The gals explore some of the ways your undying love can seriously backfire on you–or your partner. We dig into the neurology of love and aggression, then explore some individual crimes of passion from across the pond and right here in the U.S. Grab a bottle of The Affair Pinot Noir and prepare your ears for some hideous French pronunciations, even worse British accents, and the alarming similarities between severed penises and Pizza Rolls.
This week, the gals get paranoid exploring the many ways strangers can watch you, even in the privacy of your own home (or Porta Potty). Topics include the perks of porn, lawyering loopholes for perverts, and one real shithead poopy offender. Twist open a box of Naked Grape Merlot, close the blinds, and enjoy some twisted tales of Peeping Toms!
The gals discuss a couple of utterly bonkers cults that have somehow evaded the spotlight in recent years. These stories will have you saying “Uganda be kidding me!” and googling travel agencies to take you to the comet Hale-Bopp (AKA San Diego). Episode topics include our odds for scoring a Nike endorsement deal, #tfw your apocalypse predictions are thwarted, and everyone’s favorite company, Herbalife. This week’s wine pairing has a bizarre (and somewhat inexplicable) cult following of its own: Kendall Jackson Chardonnay. Go grab a bottle (you know it’s on sale) and enjoy!
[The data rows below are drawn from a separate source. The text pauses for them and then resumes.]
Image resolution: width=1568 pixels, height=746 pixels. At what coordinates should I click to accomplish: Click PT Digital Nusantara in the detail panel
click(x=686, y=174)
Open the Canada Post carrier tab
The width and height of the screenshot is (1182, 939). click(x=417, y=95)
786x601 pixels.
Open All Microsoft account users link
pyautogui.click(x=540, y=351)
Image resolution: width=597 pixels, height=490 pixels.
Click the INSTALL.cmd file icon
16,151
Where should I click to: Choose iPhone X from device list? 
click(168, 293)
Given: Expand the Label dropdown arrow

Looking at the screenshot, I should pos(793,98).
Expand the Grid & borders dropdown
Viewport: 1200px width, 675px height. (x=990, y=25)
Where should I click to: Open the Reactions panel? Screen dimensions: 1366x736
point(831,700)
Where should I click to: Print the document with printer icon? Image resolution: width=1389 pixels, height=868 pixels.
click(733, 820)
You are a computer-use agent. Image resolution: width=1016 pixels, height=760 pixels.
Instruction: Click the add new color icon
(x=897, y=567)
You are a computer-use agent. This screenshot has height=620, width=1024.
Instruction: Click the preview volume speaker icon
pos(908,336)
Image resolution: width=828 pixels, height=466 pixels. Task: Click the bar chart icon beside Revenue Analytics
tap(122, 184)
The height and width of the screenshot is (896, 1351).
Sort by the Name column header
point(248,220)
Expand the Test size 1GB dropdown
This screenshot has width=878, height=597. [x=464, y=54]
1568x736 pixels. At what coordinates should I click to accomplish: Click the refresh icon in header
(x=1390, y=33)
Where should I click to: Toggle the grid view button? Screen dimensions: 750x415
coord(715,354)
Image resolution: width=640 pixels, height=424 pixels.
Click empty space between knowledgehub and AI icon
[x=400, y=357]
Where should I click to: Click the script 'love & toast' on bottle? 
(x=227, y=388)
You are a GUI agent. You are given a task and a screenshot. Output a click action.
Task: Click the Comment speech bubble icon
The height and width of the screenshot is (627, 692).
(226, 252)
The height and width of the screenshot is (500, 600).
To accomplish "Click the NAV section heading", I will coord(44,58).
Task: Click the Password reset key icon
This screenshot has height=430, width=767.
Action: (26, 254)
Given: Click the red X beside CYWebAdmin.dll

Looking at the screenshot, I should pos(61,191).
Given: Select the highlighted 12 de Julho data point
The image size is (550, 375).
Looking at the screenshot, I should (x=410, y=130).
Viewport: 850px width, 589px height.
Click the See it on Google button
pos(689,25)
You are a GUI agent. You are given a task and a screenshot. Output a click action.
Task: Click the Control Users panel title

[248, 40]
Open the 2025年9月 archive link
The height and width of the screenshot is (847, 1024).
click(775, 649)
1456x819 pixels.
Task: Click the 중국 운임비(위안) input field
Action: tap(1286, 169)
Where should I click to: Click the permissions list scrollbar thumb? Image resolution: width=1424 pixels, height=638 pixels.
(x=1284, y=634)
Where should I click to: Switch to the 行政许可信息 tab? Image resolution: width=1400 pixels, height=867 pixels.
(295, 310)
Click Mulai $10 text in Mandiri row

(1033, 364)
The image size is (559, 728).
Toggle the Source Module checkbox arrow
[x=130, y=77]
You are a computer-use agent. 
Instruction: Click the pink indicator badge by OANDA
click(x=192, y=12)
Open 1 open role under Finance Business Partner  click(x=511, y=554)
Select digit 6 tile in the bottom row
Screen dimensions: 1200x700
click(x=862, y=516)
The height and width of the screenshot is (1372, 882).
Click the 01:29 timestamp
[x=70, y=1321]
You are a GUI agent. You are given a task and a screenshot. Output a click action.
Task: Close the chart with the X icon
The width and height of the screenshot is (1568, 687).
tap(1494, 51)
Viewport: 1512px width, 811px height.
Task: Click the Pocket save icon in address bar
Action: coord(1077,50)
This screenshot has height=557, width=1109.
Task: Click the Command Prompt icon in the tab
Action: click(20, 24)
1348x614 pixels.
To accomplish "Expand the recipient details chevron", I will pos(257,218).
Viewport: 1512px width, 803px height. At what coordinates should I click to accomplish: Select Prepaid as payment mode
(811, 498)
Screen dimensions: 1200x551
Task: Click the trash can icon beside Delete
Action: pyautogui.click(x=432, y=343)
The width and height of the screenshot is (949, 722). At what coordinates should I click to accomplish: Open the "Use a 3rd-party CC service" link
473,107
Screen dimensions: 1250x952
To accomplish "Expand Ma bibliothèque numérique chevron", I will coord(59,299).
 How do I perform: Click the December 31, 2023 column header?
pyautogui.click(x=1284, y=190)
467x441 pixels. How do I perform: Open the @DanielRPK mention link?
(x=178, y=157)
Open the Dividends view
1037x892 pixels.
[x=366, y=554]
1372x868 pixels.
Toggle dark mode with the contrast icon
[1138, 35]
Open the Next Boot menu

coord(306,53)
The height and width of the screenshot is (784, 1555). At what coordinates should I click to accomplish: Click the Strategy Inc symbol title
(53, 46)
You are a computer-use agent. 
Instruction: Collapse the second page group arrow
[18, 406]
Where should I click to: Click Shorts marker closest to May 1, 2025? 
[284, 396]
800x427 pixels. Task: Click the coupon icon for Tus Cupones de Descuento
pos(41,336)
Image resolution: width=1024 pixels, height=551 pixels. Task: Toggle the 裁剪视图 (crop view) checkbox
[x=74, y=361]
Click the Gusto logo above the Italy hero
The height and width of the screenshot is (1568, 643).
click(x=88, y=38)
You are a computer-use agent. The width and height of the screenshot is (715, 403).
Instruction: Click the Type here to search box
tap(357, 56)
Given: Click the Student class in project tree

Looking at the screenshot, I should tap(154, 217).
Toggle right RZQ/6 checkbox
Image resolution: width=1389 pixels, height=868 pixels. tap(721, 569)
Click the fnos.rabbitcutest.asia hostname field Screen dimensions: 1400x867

The gals explore various motivations and traumas that might trigger arsonist behaviors, techniques for evading capture (which do not include erotic journaling of your capers), and the one way you should not waterproof a circus tent. Criminal cases include John “Pillow Pyro” Orr, Julio Gonzalez, and Peter “Bruce Lee” Dinsdale. This week’s topic is paired with a fiery Garnacha de Fuego, which is not as flammable as it sounds.
The gals dive right in with a classic taboo, discussing the perks and pitfalls of sex with a corpse. Criminal cases include Jeffrey Dahmer, Anatoly Moskvin, Edmund Kemper III, and Bryan Hathaway. This topic is paired with a lovely 2014 Gio Dominico Negro Langhe Nebbiolo, so grab a glass, pop that bottle, and please don’t judge us.